Dad finished hammering, put up the rod, and pulled the beige curtains across the mirror with a drawstring.
“Why do people need to look at themselves while they brush their teeth? Don’t they know where their teeth are?”
“Dad!”
“What? Christ! What do you want to know, factual information?”
“Was she Australian?”
“No, European.”
“From where, exactly?”
“I don’t know, exactly.”
“How can you not know?”
“Why are you so interested in your mother all of a sudden?”
“I don’t know, Dad. I guess I’m just sentimental.”
“Well, I’m not,” he said, showing me a familiar sight: his back.
***
Over the following months, I pushed and pressed and squeezed and, in dribs and drabs, managed to extract the following scant information: my mother was beautiful from certain angles, she was widely traveled, and she disliked having her photograph taken as much as most people dislike having their money taken. She spoke many languages fluently, was somewhere between twenty-six and thirty-five when she died, and though she had been called Astrid, it was probably not her real name.
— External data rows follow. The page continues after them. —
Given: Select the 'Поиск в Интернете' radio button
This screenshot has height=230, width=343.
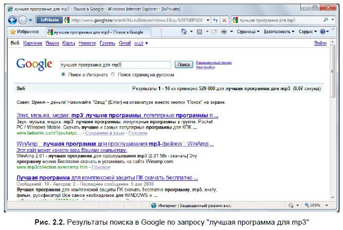Looking at the screenshot, I should 63,75.
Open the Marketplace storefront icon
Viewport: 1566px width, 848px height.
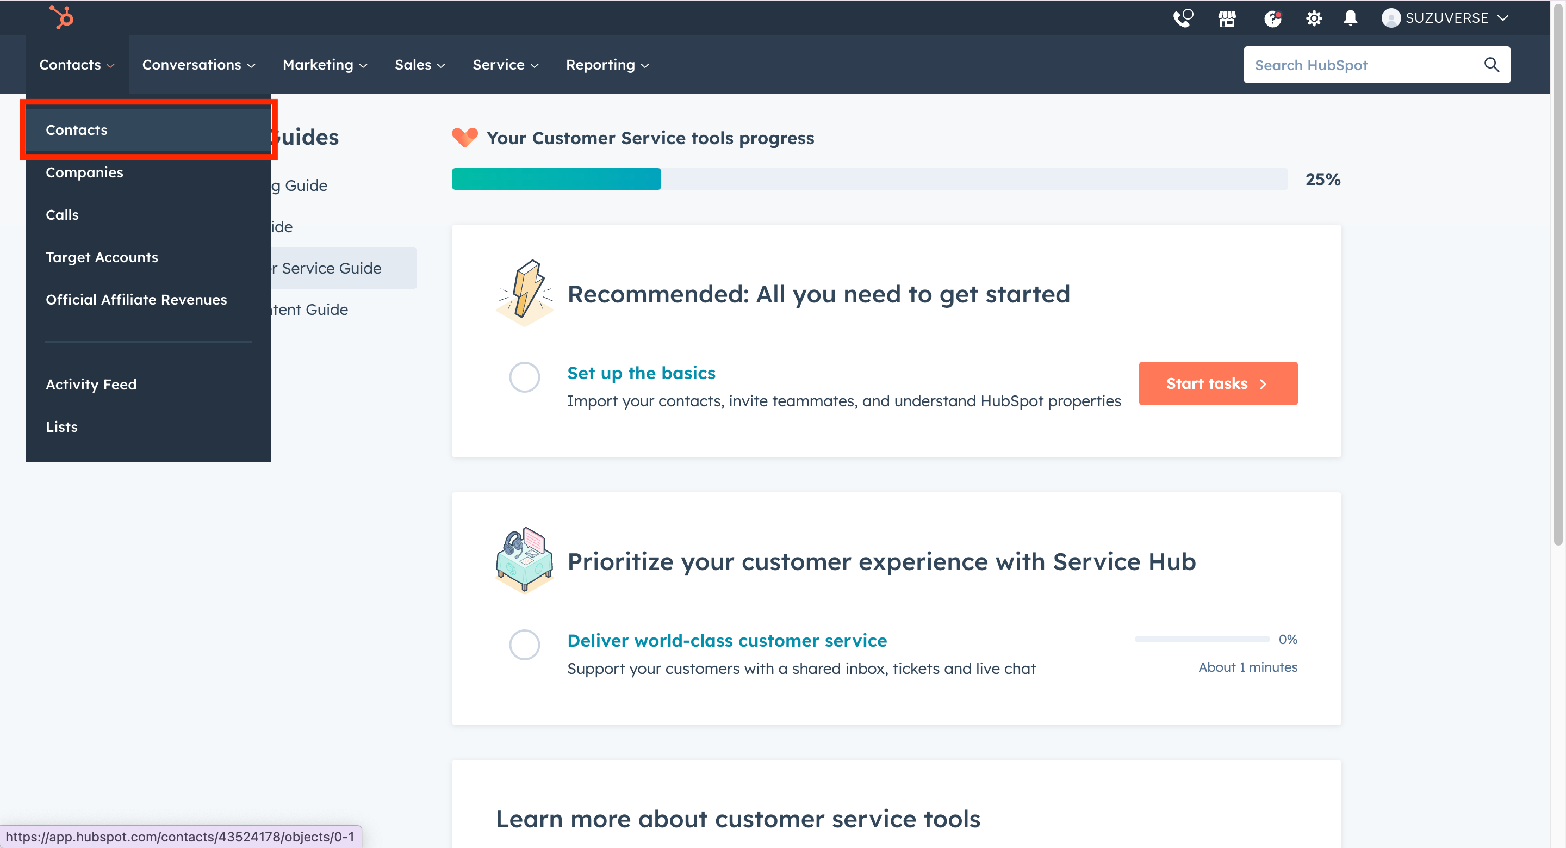tap(1227, 18)
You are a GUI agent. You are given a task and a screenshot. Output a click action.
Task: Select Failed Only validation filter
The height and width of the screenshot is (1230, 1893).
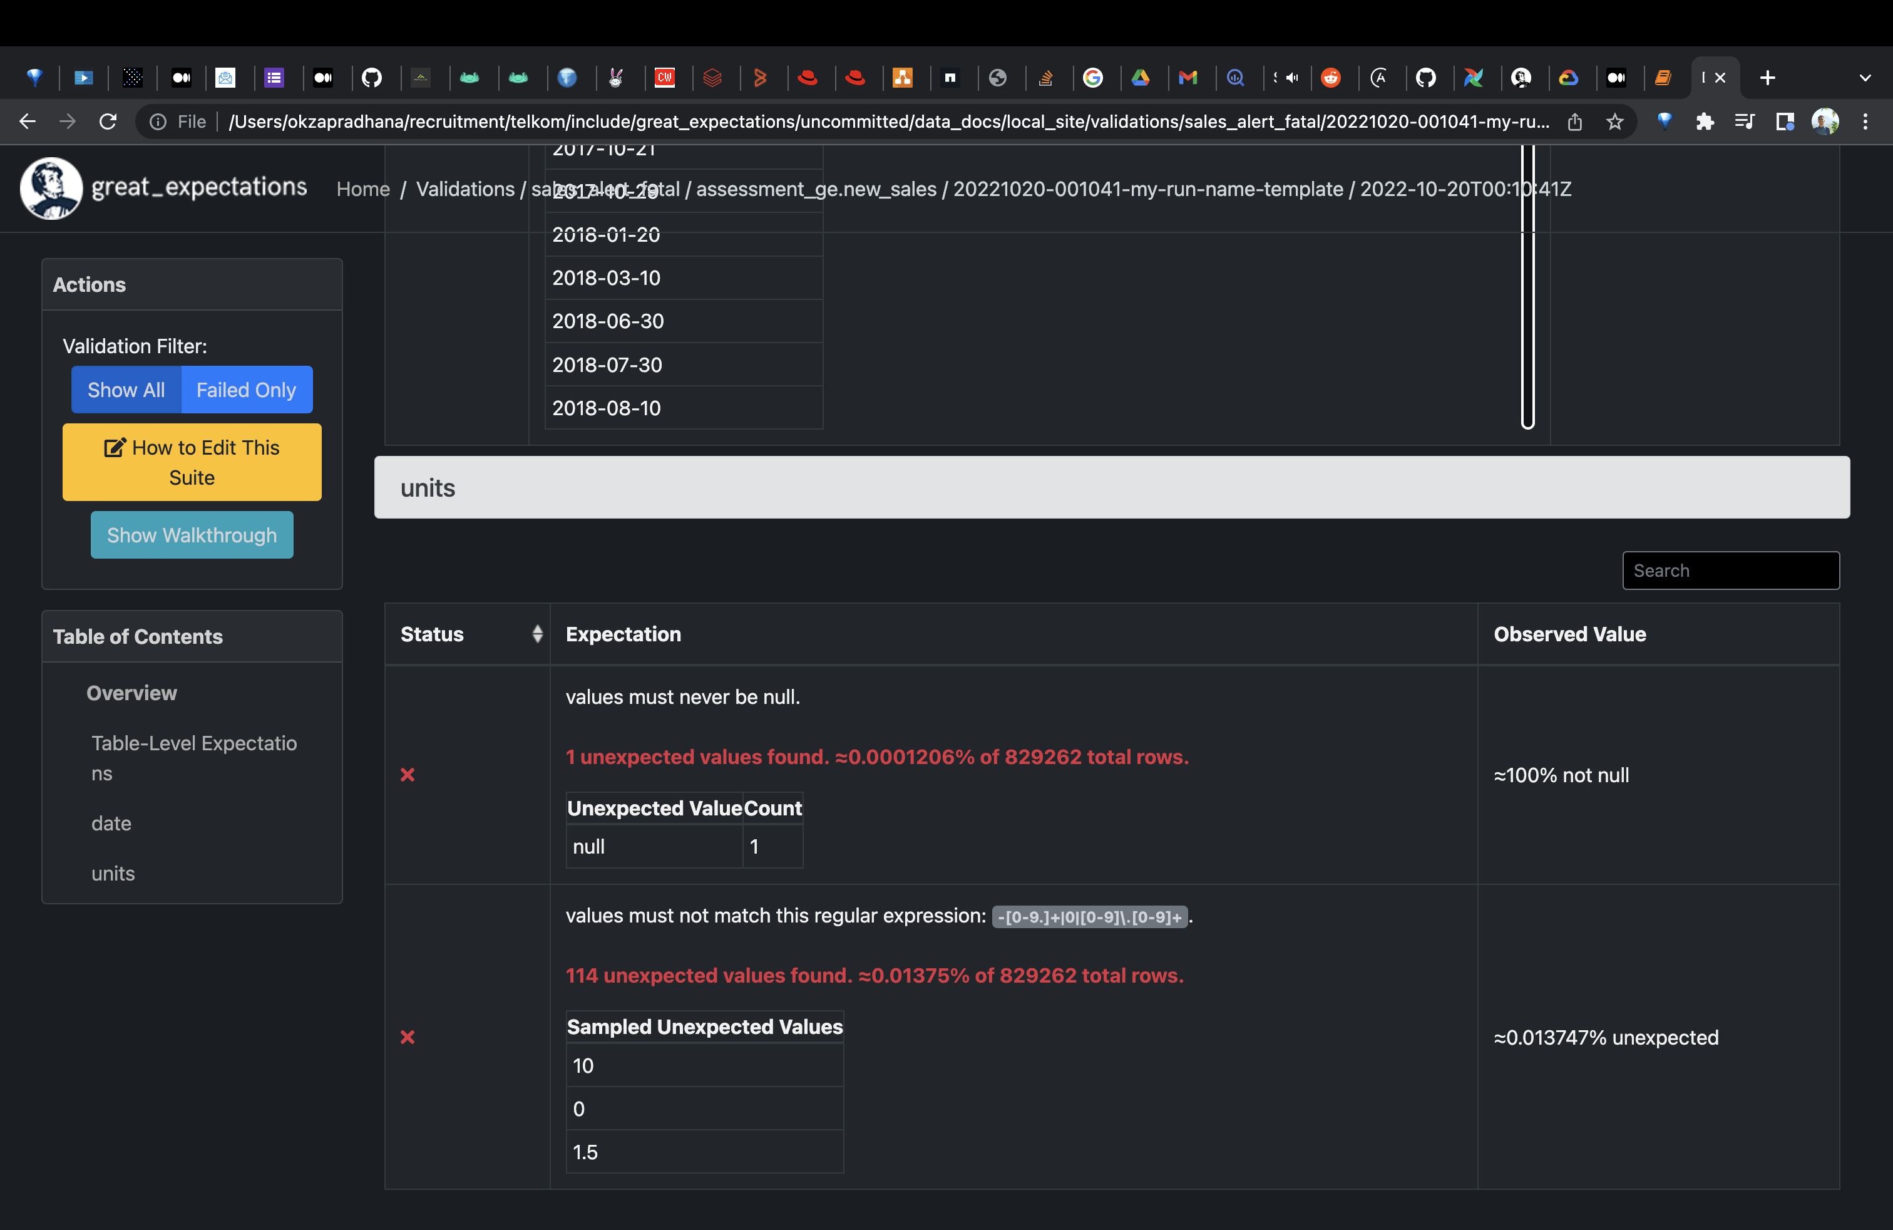tap(246, 390)
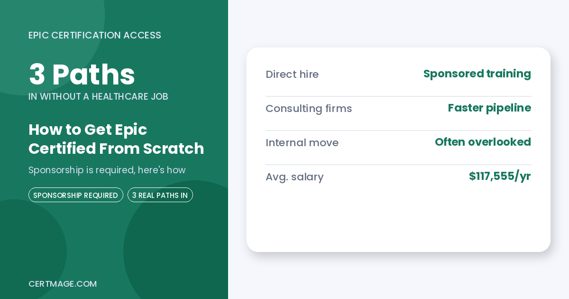This screenshot has width=569, height=299.
Task: Select the Avg. salary row label
Action: tap(294, 177)
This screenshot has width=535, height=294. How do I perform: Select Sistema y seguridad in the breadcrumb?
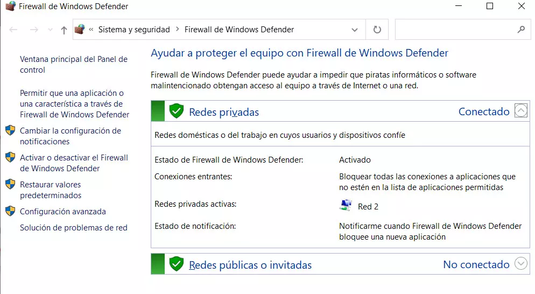(134, 30)
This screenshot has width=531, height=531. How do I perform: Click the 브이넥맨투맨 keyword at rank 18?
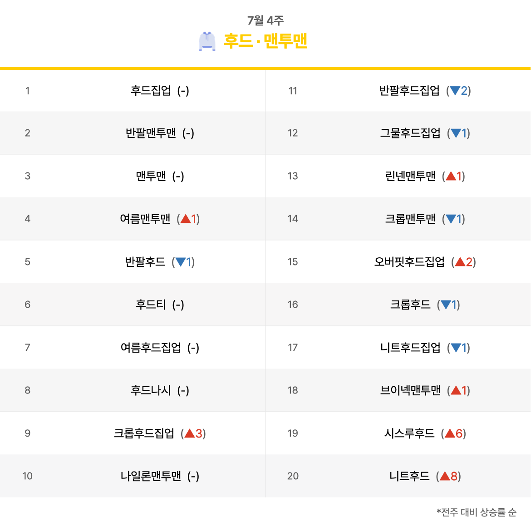410,390
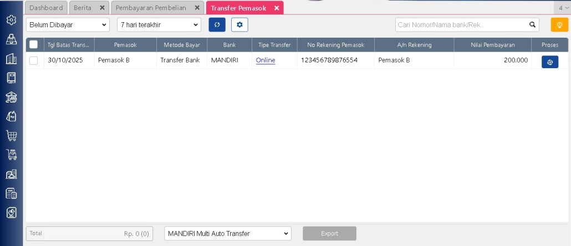Click the orange lightbulb tips button

coord(559,24)
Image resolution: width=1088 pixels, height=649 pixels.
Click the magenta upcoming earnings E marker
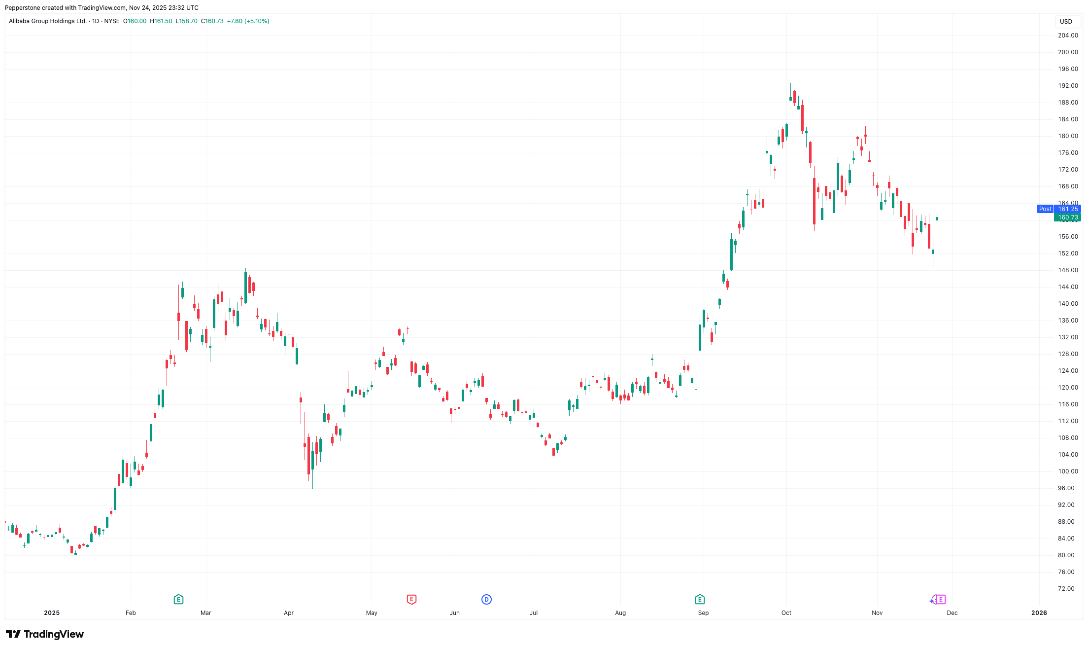(941, 599)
“Oh, and she absolutely hated Eddie,” he said one day.
“She knew Eddie?”
“I met Eddie more or less at the same time.”
“In Paris?”
“Just out of Paris.”
“What were you doing just out of Paris?”
“You know. The usual. Walking around.”
Eddie, Dad’s best friend, was a thin Thai man with a sleazy mustache who always seemed to be smack bang in the middle of the prime of life and not a day over. When he stood next to my pale father, they looked less like friends and more like doctor and patient. It was clear now that I was going to have to interrogate Eddie about my mother. Finding him was the trouble. He made frequent and unexplained overseas trips, and I had no idea whether he went for business, pleasure, restlessness, genocide, or on a dare. Eddie had a way of being categorically unspecific- he would never go so far as to tell you, for example, that he was visiting relatives in the Chiang Mai province of Thailand, but if you pressed, he might admit that he had been “in Asia.”
I waited six months for Eddie to resurface. During that time I prepared a list of questions, running and rerunning the interview with him in my head, including his answers. I anticipated- wrongly, as it turned out- a lurid love story wherein my saintly mother martyred herself in a Romeo and Juliet-type scenario: I imagined that the doomed lovers had made a tragically romantic double suicide pact but Dad had pulled out at the last minute.
Finally one morning I was in the bathroom brushing my teeth with the curtains drawn when I heard Eddie’s syrupy voice calling out. “Marty! You here? Am I talking to an empty apartment?”
I ran into the living room.
“Here he is,” Eddie said, and as usual, before I could say “Please don’t,” he lifted the Nikon dangling from his neck and took my photo.
Eddie was a photography nut and couldn’t go five minutes without taking my photograph. He was a great multitasker: with one eye on the lens of his Nikon, he could smoke a cigarette, photograph us, and smooth down his hair at the same time. Although he said I photographed well, I couldn’t disprove him- he never showed us the results. I didn’t know if he ever developed the photos or not, or even if he had film in his camera. It was just another example of Eddie’s pathological mysteriousness. He never talked about himself. Never told you how things were in his day. You didn’t even know if he had a day. He was, body and soul, aloof.